CHANGE ORDER PROCEDURE

Modifications to this Appendix or the quantity of hours or Term stated in an Order, shall be made only in a writing executed by authorized representatives of both parties (“Change Order”). Ansible will have no obligation to commence work in connection with any change until the Fee and/or schedule impact of the change is agreed upon by the parties in such Change Order. Notwithstanding the foregoing, a Change Order is not required for any changes to the quantity of hours set forth in Order or SOW (i.e., a reallocation of the stated number of hours among the various types of Consultants listed), provided that such changes do not exceed the Estimated Total Fee.

 

 

APPENDIX 3

To the Master Training and/or Consulting Services Agreement (“Agreement”)

 

TRAINING SERVICES

The Training Services shall be governed by the terms of the Agreement and this Appendix 3.  Capitalized terms not defined in this Appendix 3 have the meanings ascribed to them in the Agreement.

OVERVIEW

Training Services consist of operation training for Ansible and Tower Software for configuration, deployment and management of you IT infrastructure.  The Course Syllabus forms an integral part of this SOW.

ORDERS 

Should Customer wish to purchase Training Services, an Order and/or SOW shall be prepared, in accordance with the terms contained in this Appendix 3 and incorporate the terms of the Agreement. 

FEES

Customer will pay Ansible the Fees set forth on the Order or SOW for the Training Services.  Fees will be invoiced upon execution by both parties of an Order and/or SOW. Fees are exclusive of Taxes and Expenses. Expenses will be billed to Customer in accordance with the Agreement.  Customer will pay out-of-pocket expenses (“Expenses”), such as travel, lodging, food, transportation, and other expenses incurred by the Consultant associated with work performed. Expenses will be billed to Customer at least monthly.

AVAILABILITY AND LOCATION

Unless otherwise agreed by the parties in writing in an Order and/or SOW, Training Services are provided in person with at least one instructor over two (2) consecutive days of eight (8) hours each, at a location and time to be mutually agreed upon in an Order and/or SOW.

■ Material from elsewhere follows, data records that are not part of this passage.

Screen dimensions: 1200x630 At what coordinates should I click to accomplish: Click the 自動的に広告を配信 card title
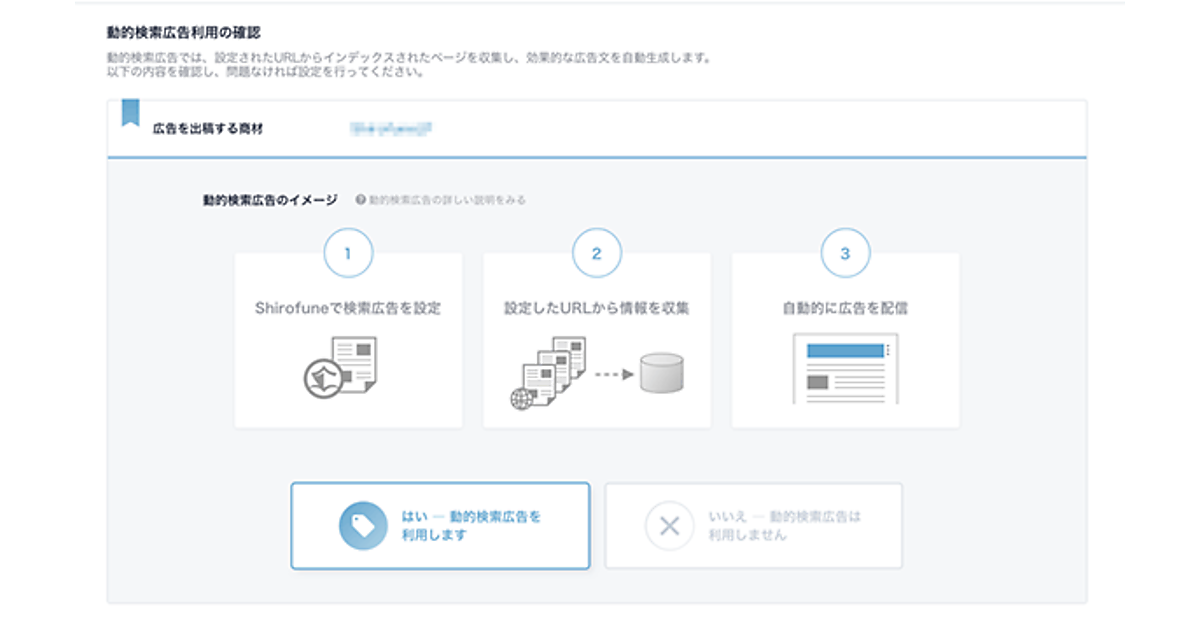point(845,309)
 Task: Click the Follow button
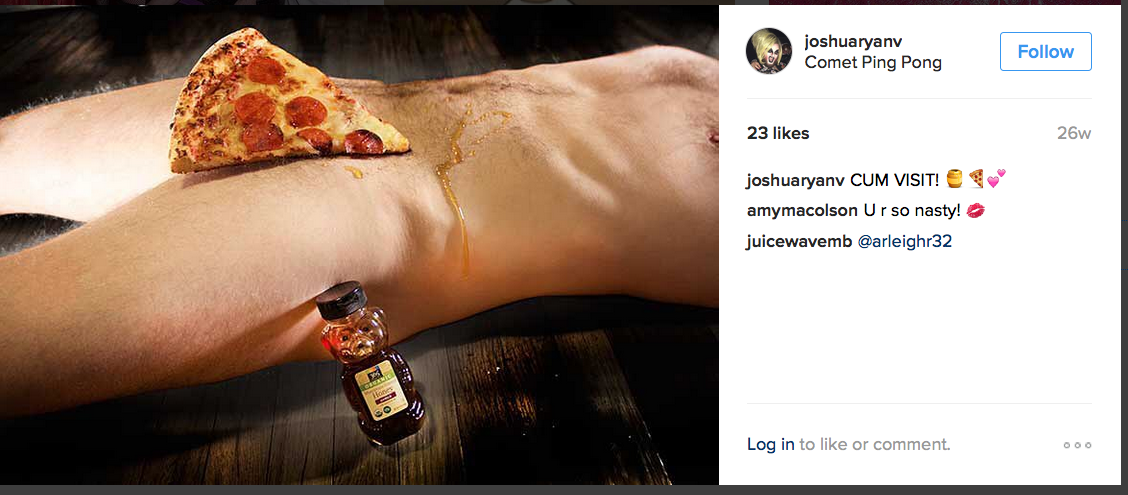point(1045,51)
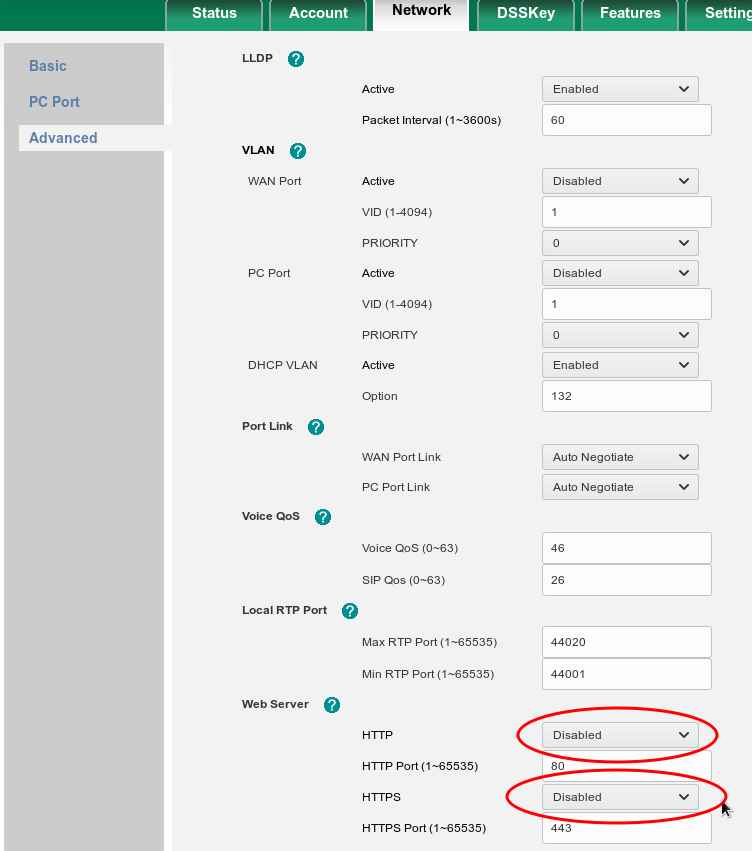Open the LLDP Active dropdown

[x=620, y=89]

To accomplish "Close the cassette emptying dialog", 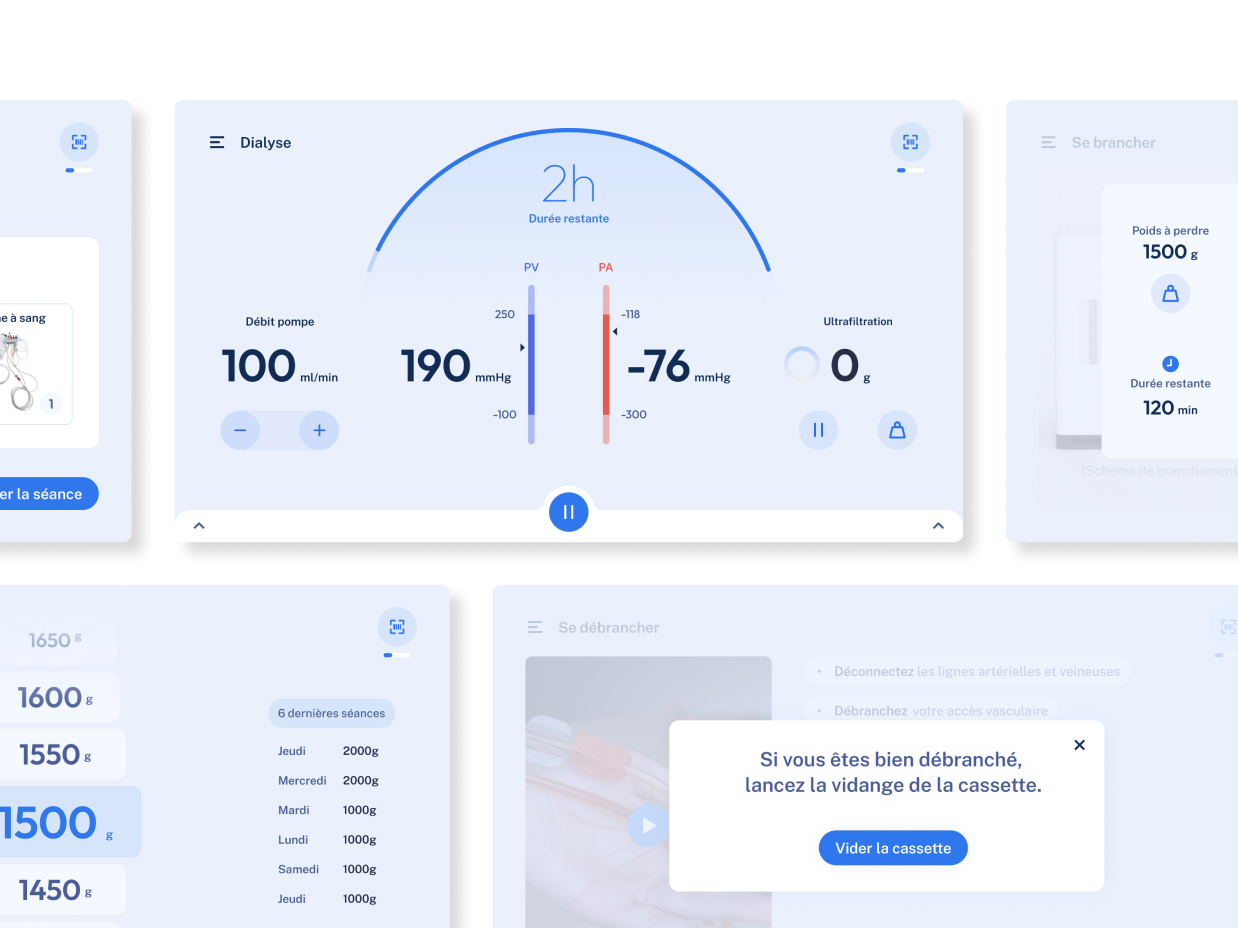I will (1079, 745).
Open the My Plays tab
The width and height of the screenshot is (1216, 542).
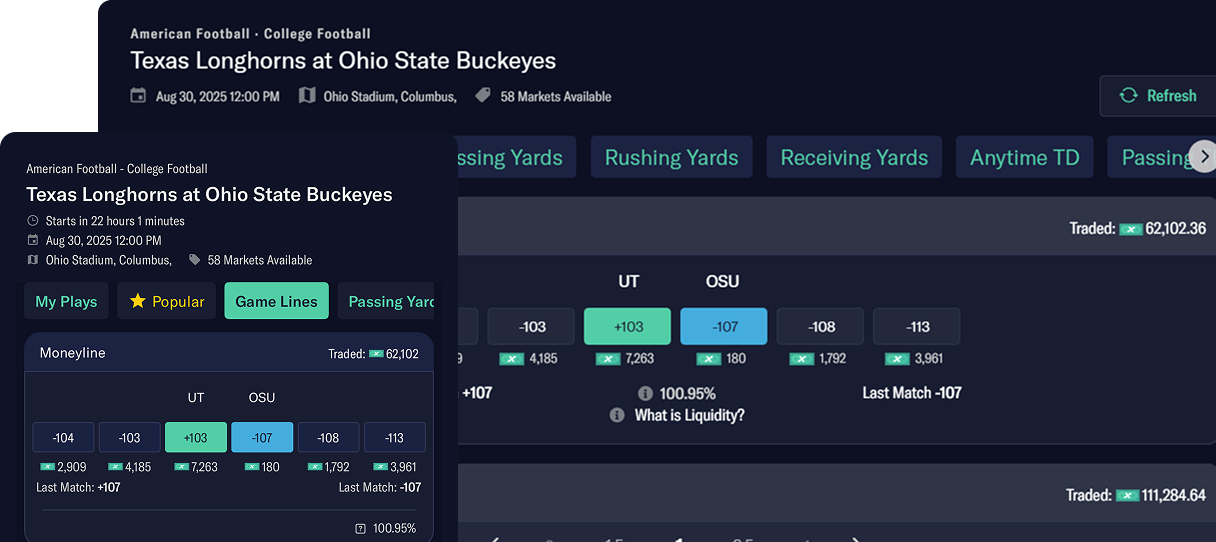point(66,301)
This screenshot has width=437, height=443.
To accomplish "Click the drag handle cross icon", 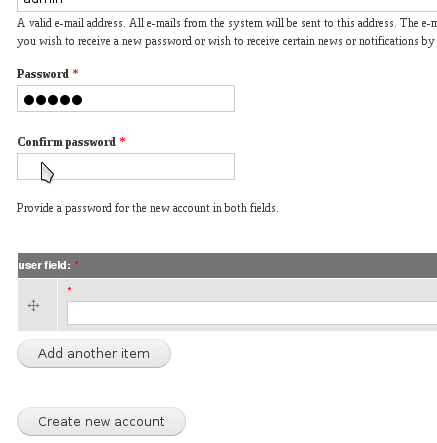I will coord(33,305).

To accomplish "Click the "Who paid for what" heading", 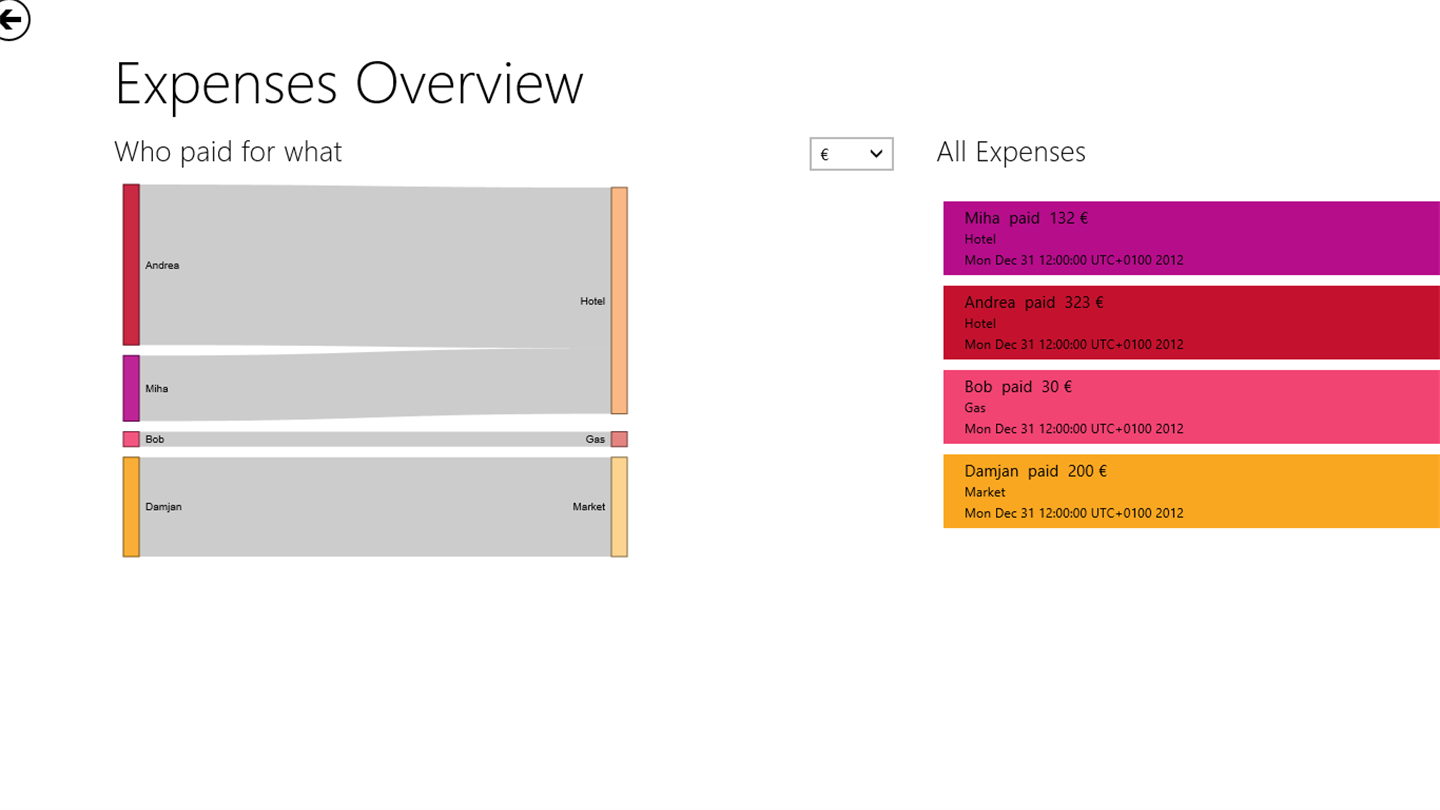I will pyautogui.click(x=228, y=152).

All Training Services days (or hours) set forth on an Order and/or SOW must be used in consecutive days or calendar weeks, as appropriate, during the term defined on the Order or SOW. If no start date is specified, use of the Training Services in the Order or SOW will commence no later than sixty (60) days from the date of execution of an Order and/or SOW.

If no term is stated within an Order and/or SOW the Training Services are to expire six (6) months from the Order and/or SOW effective date. Any unused Training Services shall remain fully owed and shall be considered completed upon the conclusion of the term. 

CUSTOMER COMMITMENTS

  1. The Customer will provide a suitable room with projector and network access to the outside Internet. Whiteboards and 
markers for discussions are useful but not required. 

  2. The Customer will provide each student a workstation/laptop capable of running several Linux virtual machines for interactive labs. Students should have intermediate Linux system administration skills to make the most of this training course. 

  3. Complete the training on or prior to the date set forth on the Order Form, except as otherwise mutually agreed by the parties.